_Excerpt_
____________

The episode opens by contrasting the popular narrative of de-dollarization with the reality that the U.S. dollar remains the world’s dominant reserve currency. Brent Johnson explains that the dollar’s "global seniorage" – the privilege of printing money that other nations must accept – creates both envy and resentment. Yet the Eurodollar network, the offshore market for dollar-denominated assets, is larger than ever, making a swift exit for most economies impractical. This structural dependence underpins why the desire for a post-dollar world often outpaces actual capability.
Johnson revisits his 2021 'dollar milkshake' theory, which linked rising interest rates to a stronger dollar and superior U.S. asset performance. While the predicted sovereign-debt crisis has not materialized, the core mechanism—massive global dollar debt amplifying rate hikes—has played out, keeping the dollar as a "wrecking ball" for other currencies. He argues that central banks act as professional "can-kickers," delaying collapse by injecting liquidity, but the underlying loan-created money system inevitably demands growth; without it, credit contraction and a systemic crisis become mathematically certain.

____________

_Written task A_
Can you rewrite the stretch of the episode summary from "Johnson revisits his" through "become mathematically certain.", changing "milkshake" to "smoothie"?
_Written task B_
Does the episode summary support each of these statements? (i) Johnson's dollar theory dates from 2021. (ii) The sovereign-debt crisis Johnson predicted has materialized. (iii) The Eurodollar network is smaller than it used to be. Answer yes or no for each, and quote the deciding words.
_Written task C_
How would the episode summary go on after its final sentence? Continue it.
The lines that follow are drawn from a different source.

_Dataset rows_
____________

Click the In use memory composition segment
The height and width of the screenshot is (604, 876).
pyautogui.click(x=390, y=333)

____________

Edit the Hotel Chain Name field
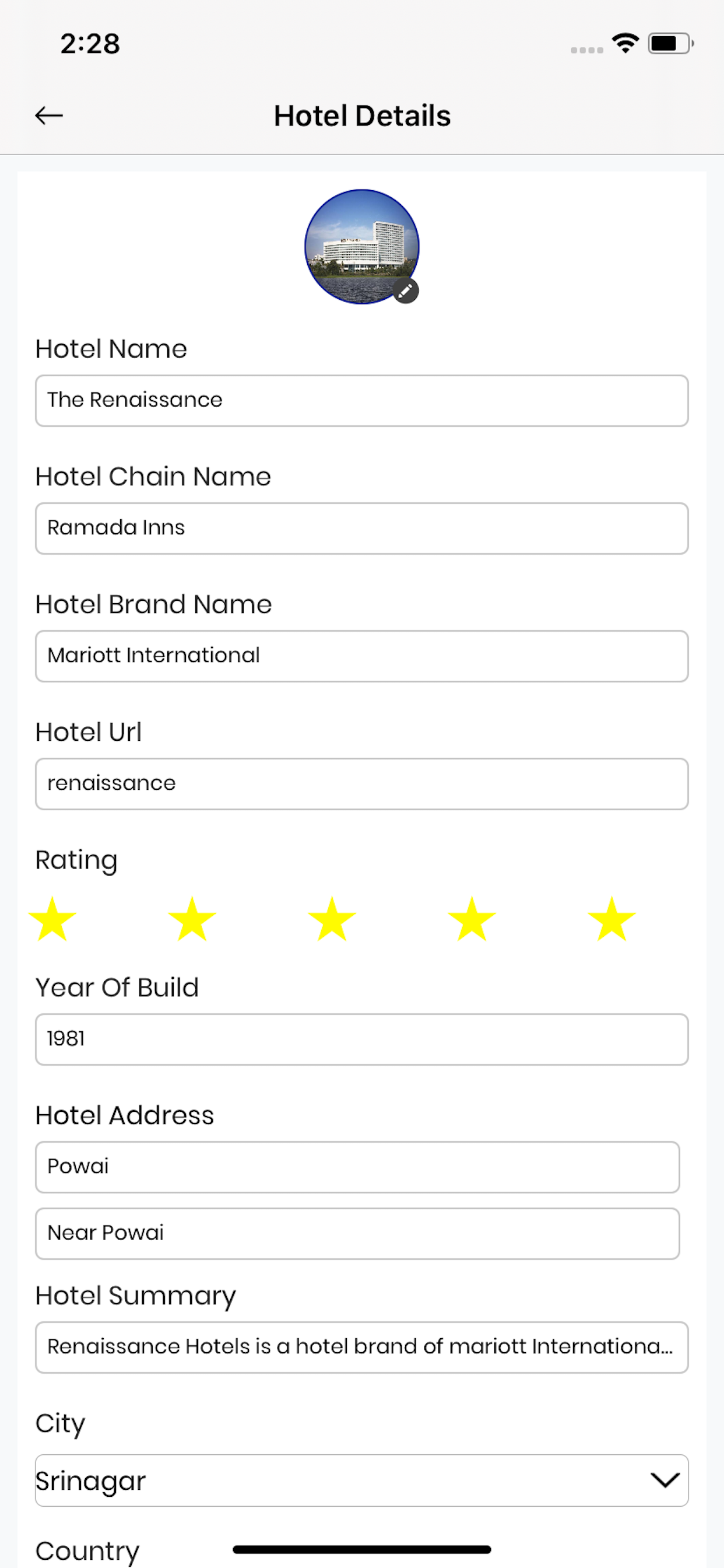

____________

_Exercise result A_
Johnson revisits his 2021 'dollar smoothie' theory, which linked rising interest rates to a stronger dollar and superior U.S. asset performance. While the predicted sovereign-debt crisis has not materialized, the core mechanism—massive global dollar debt amplifying rate hikes—has played out, keeping the dollar as a "wrecking ball" for other currencies. He argues that central banks act as professional "can-kickers," delaying collapse by injecting liquidity, but the underlying loan-created money system inevitably demands growth; without it, credit contraction and a systemic crisis become mathematically certain.

_Exercise result B_
(i) Yes: "Johnson revisits his 2021 'dollar milkshake' theory"
(ii) No: "While the predicted sovereign-debt crisis has not materialized"
(iii) No: "the Eurodollar network, the offshore market for dollar-denominated assets, is larger than ever"

_Exercise result C_
Finally, Johnson stresses that genuine de-dollarization requires coordinated political will, not merely rhetorical pledges. Even China and Russia’s bilateral swaps cannot replace the efficiency of the private-market Eurodollar system that underlies global trade. He notes that modest productivity gains—such as AI-driven growth—could postpone the inevitable stress, but they cannot overturn the system’s need for perpetual expansion. For investors, the takeaway is to monitor "dollar-centric" asset flows, sovereign debt metrics, and any policy moves that could shift the balance, while recognizing that the dollar’s network effects remain a formidable barrier to rapid change.
Brent Johnson returns to Bankless to update the Dollar Milkshake Theory and explain why the de-dollarization narrative misses the bigger trend. He argues markets may want out of the dollar, but the Eurodollar system keeps pulling demand back in, and “dollar down” headlines do not break the framework. Brent also covers how debt stress can spill into political instability, why stablecoins and the GENIUS Act could accelerate re-dollarization, and what this means for monetary sovereignty. We close with China’s counter-strategy and how Brent thinks about positioning from here.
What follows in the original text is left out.